There are events in the world that become politicised. Different sides try to shape and interpret them to score their own points. But Grenfell is already political in that it shows us the results of our politics. It is one of those scars that tells of what lies beneath. We react to it, with not just horror and empathy, but also anger, because we know it reveals some truth.

We all want someone to blame. And of course, now is not the time, as allegations fly, for pointing the finger at any individual or institution. But it’s hard not to look at the many factors that may or may not have exacerbated the fire, and turned a smaller tragedy into the most devastating fire in a generation, or to see, at every turn, evidence of the way that the poor are ignored and dismissed, and the rich, in their arrogance, ignore their duties to protect their fellow citizens, in favour of cost-cutting, profit, or the politics of deregulation.

Even if it emerges that, as some reports suggest, the cladding on the exterior of the building was to blame, the question remains who on the chain that led to its fitting is culpable.
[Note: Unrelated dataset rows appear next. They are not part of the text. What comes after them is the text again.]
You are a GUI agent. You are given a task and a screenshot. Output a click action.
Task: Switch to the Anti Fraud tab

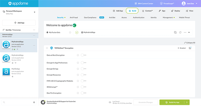point(74,18)
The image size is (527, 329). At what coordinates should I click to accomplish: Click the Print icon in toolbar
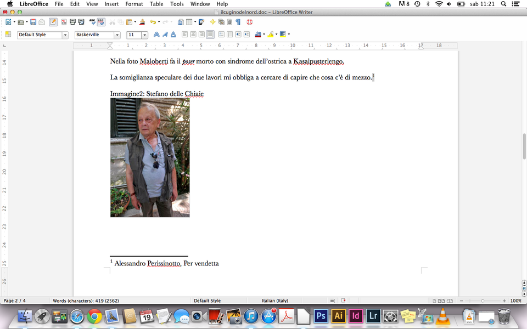72,22
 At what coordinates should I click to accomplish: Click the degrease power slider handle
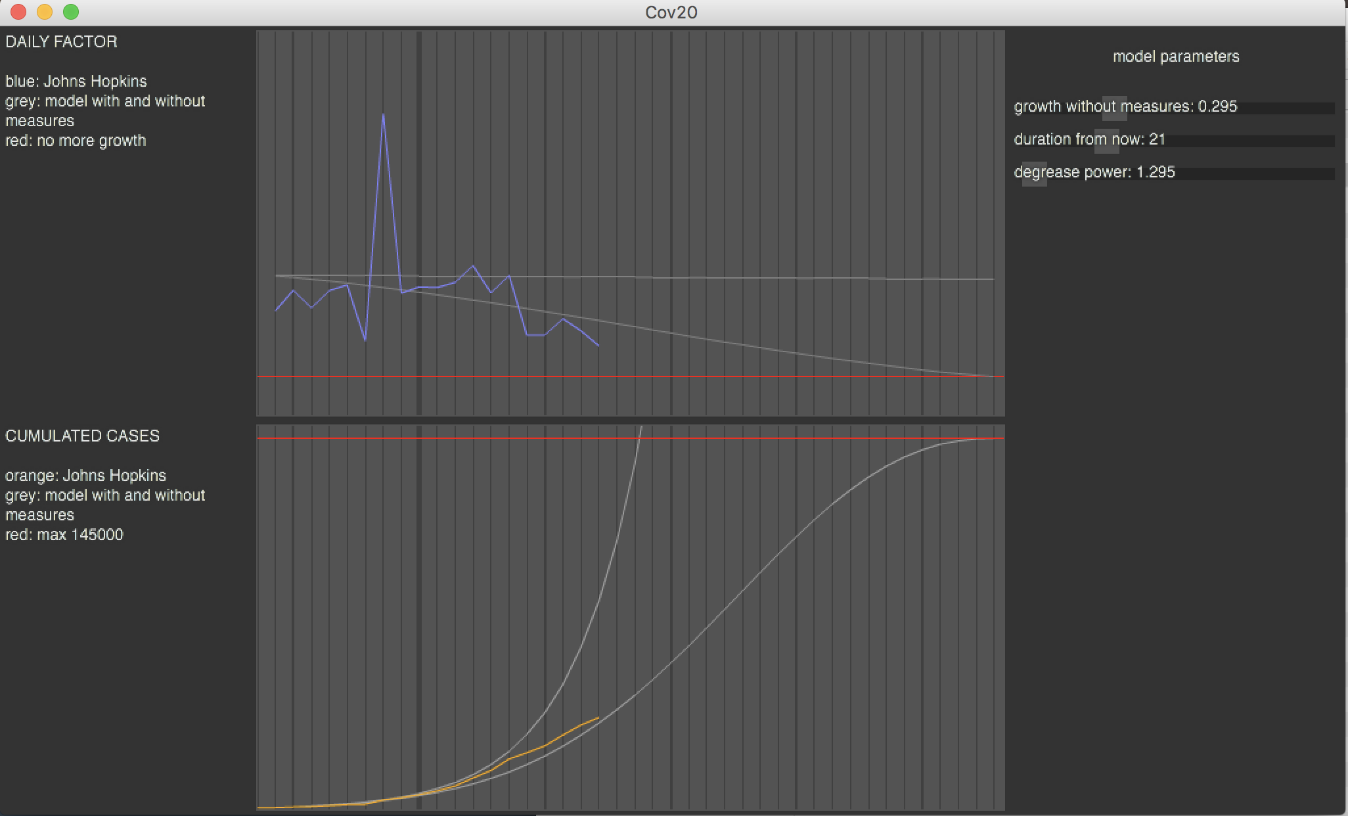click(x=1035, y=174)
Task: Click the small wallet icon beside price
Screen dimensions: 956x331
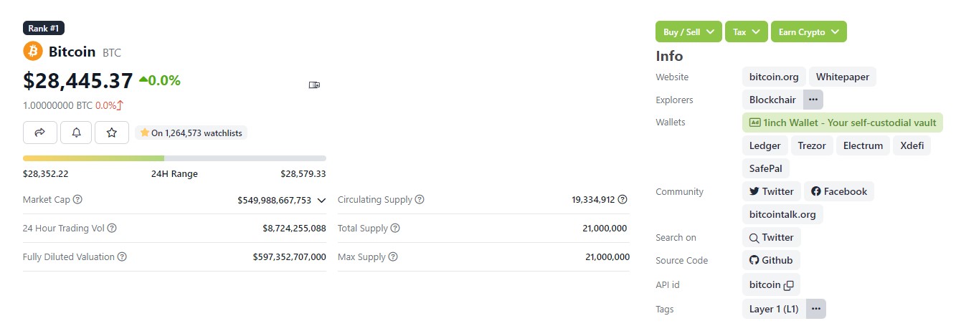Action: [314, 85]
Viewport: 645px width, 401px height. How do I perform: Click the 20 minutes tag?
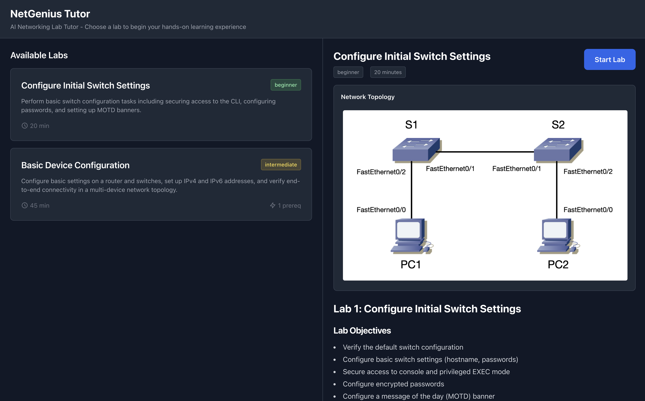point(387,72)
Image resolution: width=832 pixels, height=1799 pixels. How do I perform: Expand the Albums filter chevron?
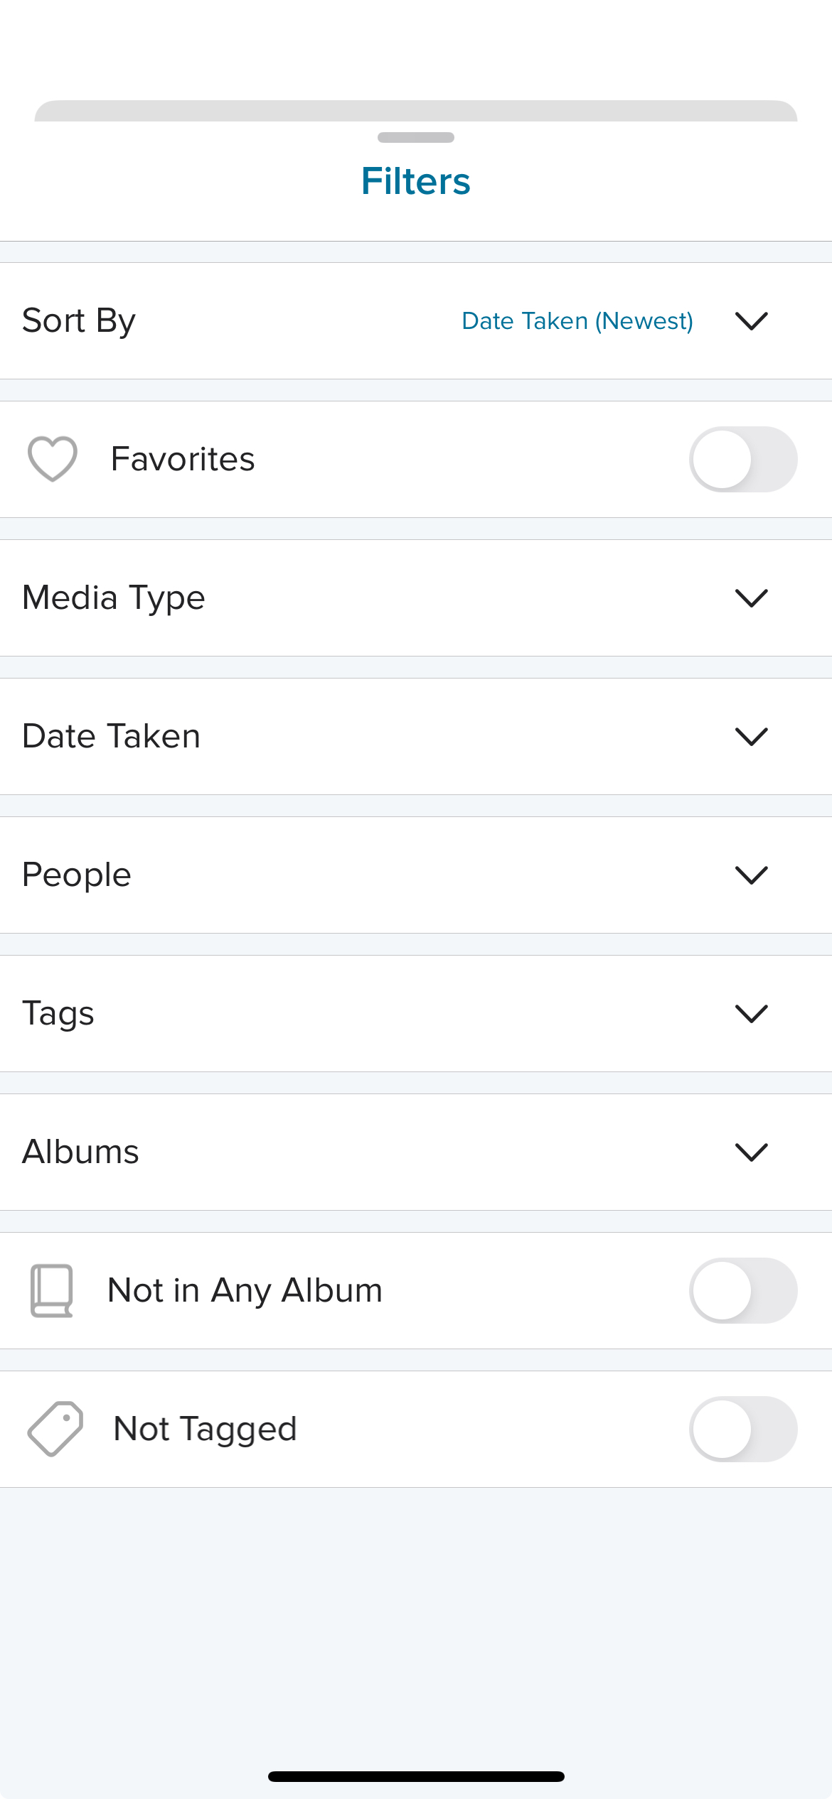coord(752,1152)

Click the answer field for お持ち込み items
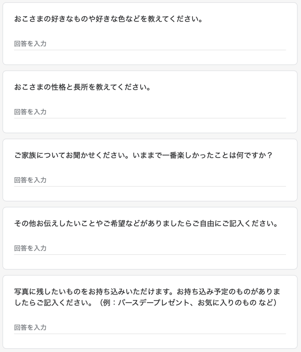click(x=150, y=328)
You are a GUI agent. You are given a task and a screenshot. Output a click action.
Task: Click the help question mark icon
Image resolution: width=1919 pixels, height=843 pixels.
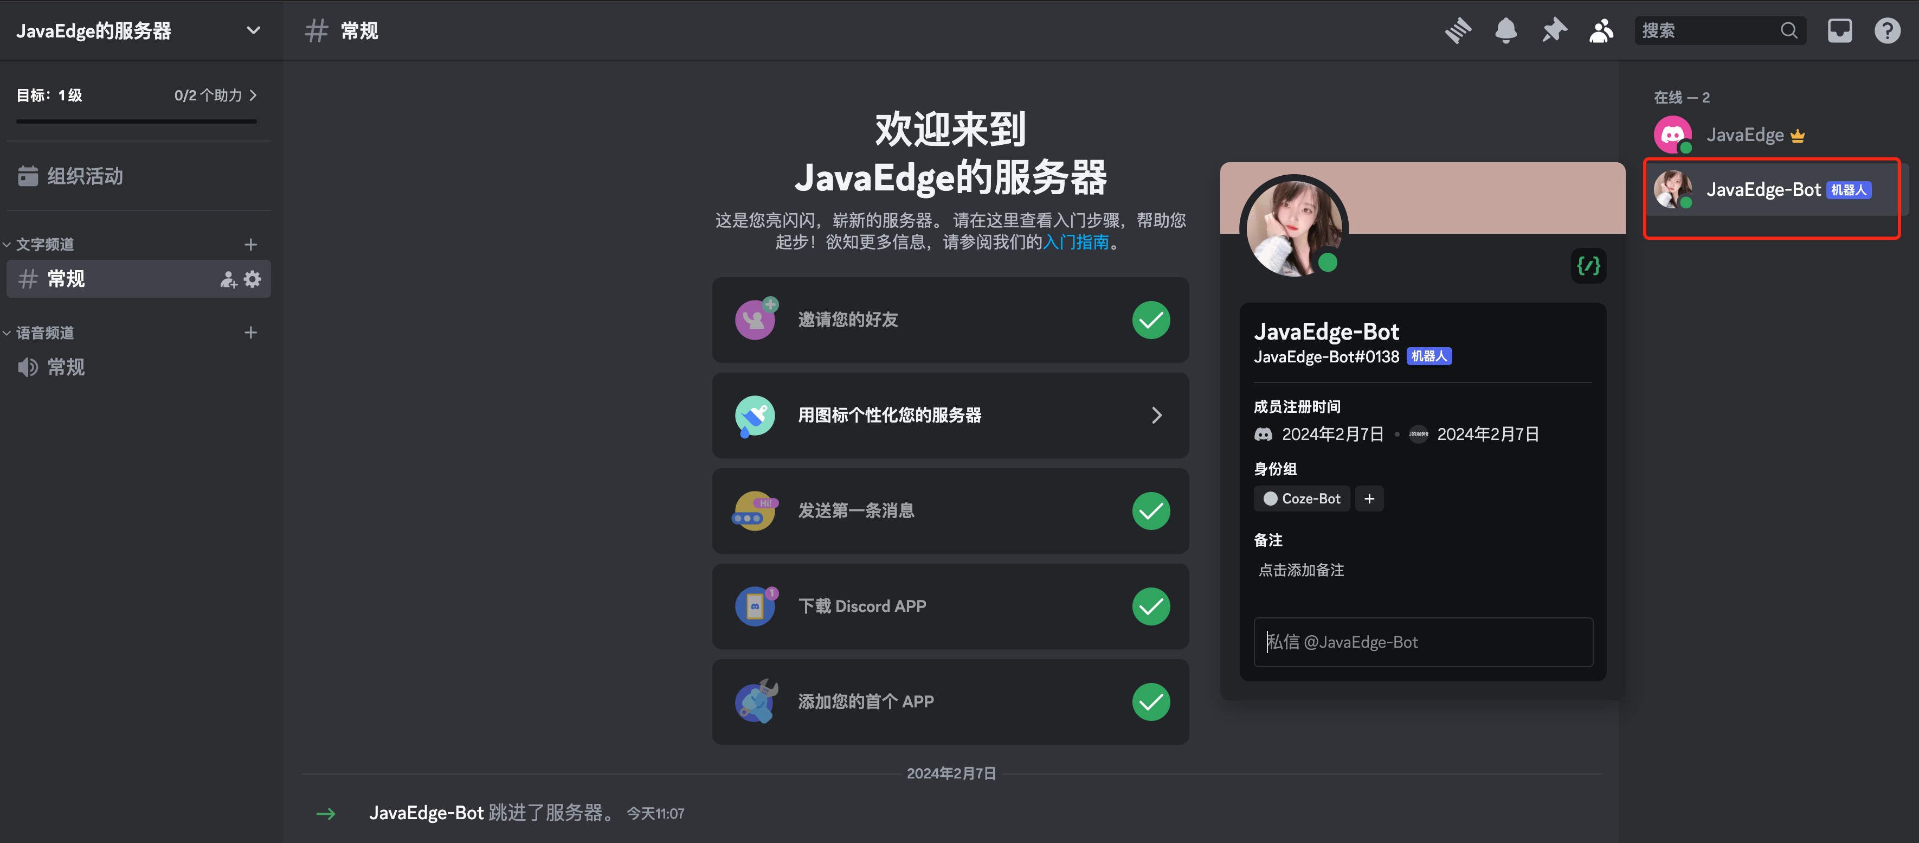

Is it the millionaire subcontractor, the millionaire contractor, the manufacturer of the panels, the tenant management organisation (TMO) that was the landlord, or the Government which has failed, following the inquest to a similar fire at Lakanal House, to produce a review of building regulations?

And if the lack of sprinklers was, as many claim, also a factor – who do we blame then? The council? The housing minister who in 2014 rejected calls to force construction companies to fit sprinklers, on the grounds that it would be contrary to deregulation principles and might discourage house-building?

Particularly chilling over the past few days has been to read the posts by the Grenfell Action Group, which warned long before of the dangers of fire, and predicted that “only a catastrophic event” would “bring an end to the dangerous living conditions”. Residents asked for an investigation 18 months beforehand but no-one listened. As Tanya Gold wrote in the New Statesman: “They got the inquiry yesterday, having paid in lives.”

In a way none of these issues is any surprise. We know that the poor, all too often, are not listened to. We know that tenants’ voices go unheard. We know that under austerity, corners have had to be cut. Some, of course, do not want to see Grenfell politicised. They are the wealthy who do not like to think their comfort could possibly be founded on the suffering of others, those in love with recent policies of deregulation, those who see only, in Grenfell, another disaster – as if this were just some freak wave to hit the shore, not something in which there were human mistakes and societal negligence.

Grenfell is a wake-up call. It is an incitement to change, to finally tackle the inequality that can no longer be ignored. When mistakes are made, most frequently it’s the poor that suffer. When there is neglect, it’s not the rich who feel the pain – indeed, all too often they feel the profit.

Some may go to prison for this. Certainly that’s what many are calling for. But the desire to see individuals punished for this awful tragedy shows how often we still miss the point. This is not a crime of particular individuals, but of our flawed society. As such it demands a furious call for wider change. A howl of anger. Not just on behalf of the residents of Grenfell, but for an entire section of society to be heard.

Enough of the political rhetoric. Enough of the gestural talk about listening to the voiceless, or embracing the left-behind. Grenfell has caused a shudder through British society – and that, at least, cannot go unheard.